OK.  The first question is totes legit.  I would probably be excited were this not my second listing and were I not already on Columbia's transplant list for almost 11 months already.  But much as one's fingers stop hurting after about the 75th hour of practicing guitar, one does not get excited over a minor change in an existing transplant status.  What is exciting - or to be more precise pleasing - is that now I am being listed at an institution with much shorter waiting times, equally good outcomes, and a much more pleasant commute.

I'm just not a man of wild mood swings or over-expression.  I didn't whoop and hollar the first time I got listed, why would I this time?  It is promising and heartening, but I'm not going to pop a blood vessel over what is, after all, merely admission to the entry line to Club Transplant; it is a whole 'nother step getting into the club itself!

Second question, what's life like on the list?  Well, same as it has been for almost a year: don't travel more than an hour from home.  Have your cell phone charged, on, and with you 24/7, don't make any  commitments to projects you can't afford to bail out of, and make sure your caregiver can also drop everything and come running when the call comes.  This is a HUGE impact on life-style, although coming from the arts, most of my projects are of relatively short turn-around times and I rarely shut my phone off anyway.  Mostly, being on the list involves being tethered to your caregiver - or rather s/he to you - and that must be terribly discomfiting to them.  I feel bad for Mom, sometimes, because my medical status forced her to move to Brooklyn for a year.  And now Durham.  (She likes Durham, but...could we have skipped the year of NYC perhaps?)  The weekend trips out-of-state she likes to take to see family in New Orleans or Cincinatti - not happening now.  Not until a month or so after transplant.  She is as much restricted as I.  THAT is the bigger impact of being on the list, I think. Being listed doesn't just affect my life, it affects my caregivers' and family's lives as well.
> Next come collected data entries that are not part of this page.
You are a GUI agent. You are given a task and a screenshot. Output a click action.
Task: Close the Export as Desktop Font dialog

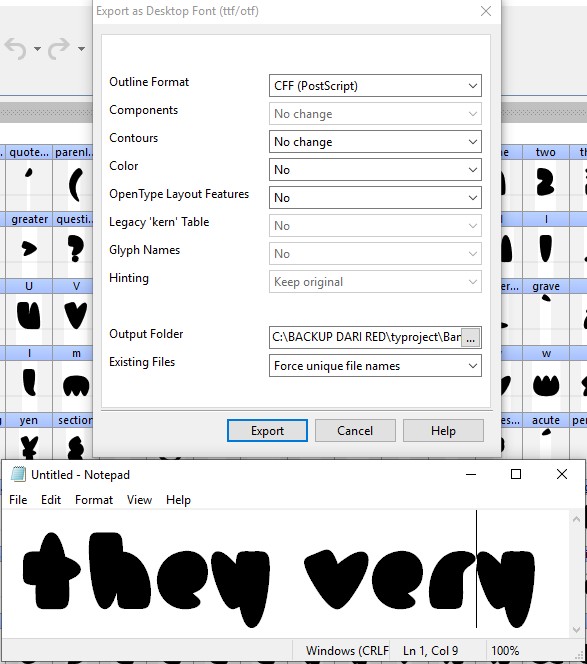pyautogui.click(x=486, y=11)
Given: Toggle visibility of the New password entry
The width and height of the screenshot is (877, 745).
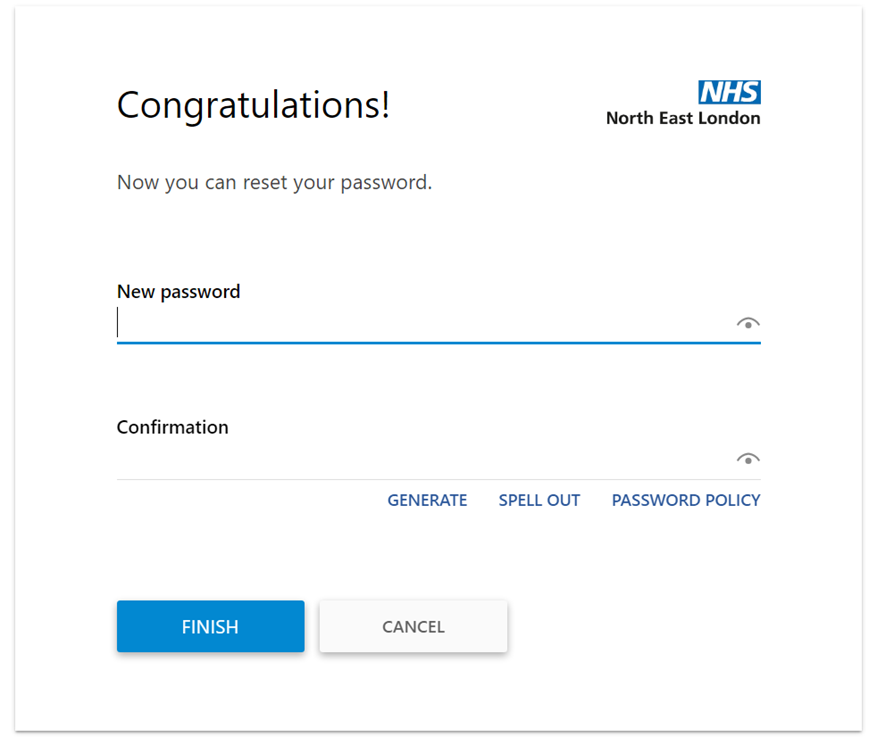Looking at the screenshot, I should pos(748,322).
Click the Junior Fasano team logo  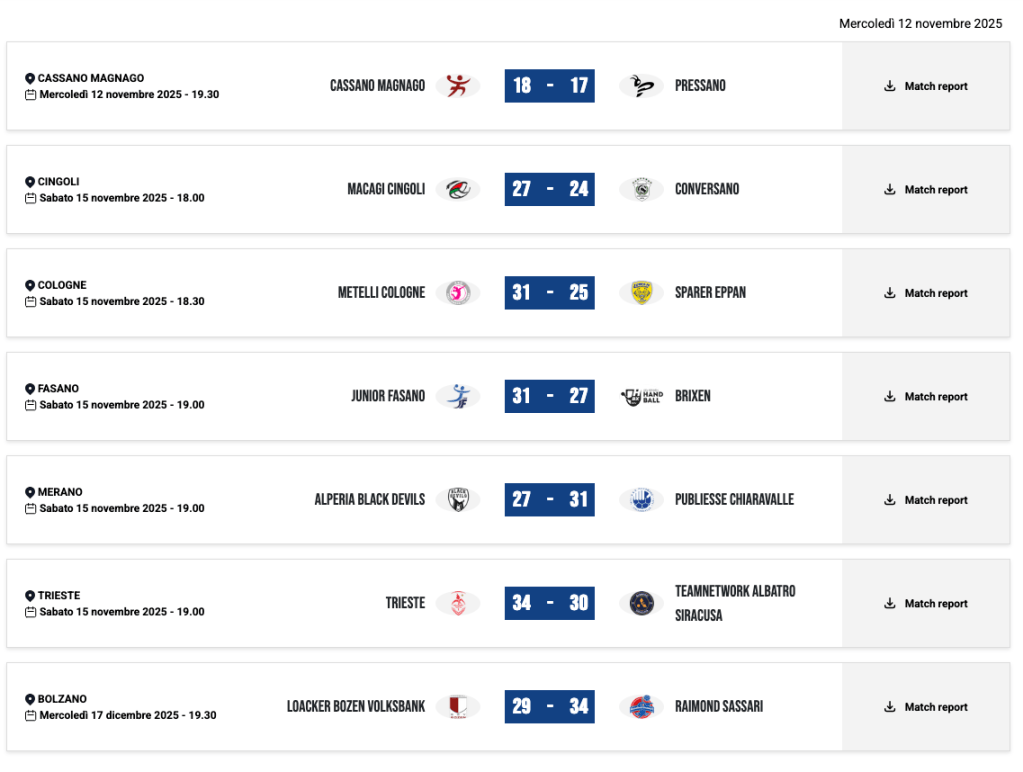point(457,396)
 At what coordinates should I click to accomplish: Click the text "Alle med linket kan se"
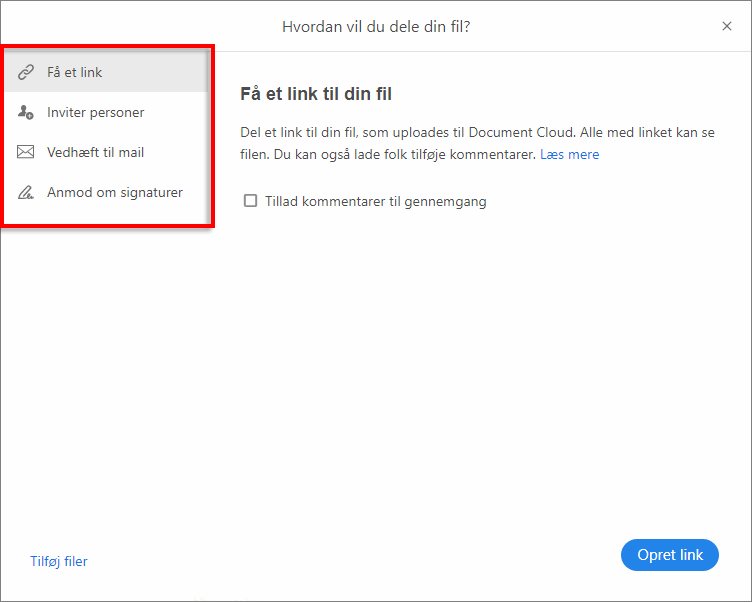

Lastly, when is the surgery?  Well, when my donor is done with his or her lungs, I suppose.  But nobody knows when that is.  I have a hard time refraining from just asking "are you stupid?" when I field this question but then I remind myself it isn't stupidity talking, it's ignorance.  Except for transplants, all other surgeries ARE scheduled.  And even some transplants are, if it's a living donor!  So it's not a dumb question, but rather one of poor education.  The hard fact is that people are constantly dying in a variety of ways, and few people do so on a published schedule.  Sometimes, a person young enough will die in a way that leaves their body on life support, but with no brain function.  At that point, if the donor and the donor's family have said yes, viable organs can be retrieved and passed on to people who desperately need them.  The lungs I will eventually get are, right now, still out there somewhere, breathing, laughing, crying, walking, and talking along with the whole person who was born with them.  An accident will happen and a dozen other factors will fall into the right place and the right time for me to receive those amazing, precious lungs. 

In the meantime, I continue to walk around that track at rehab.  Waiting. Walking. Waiting.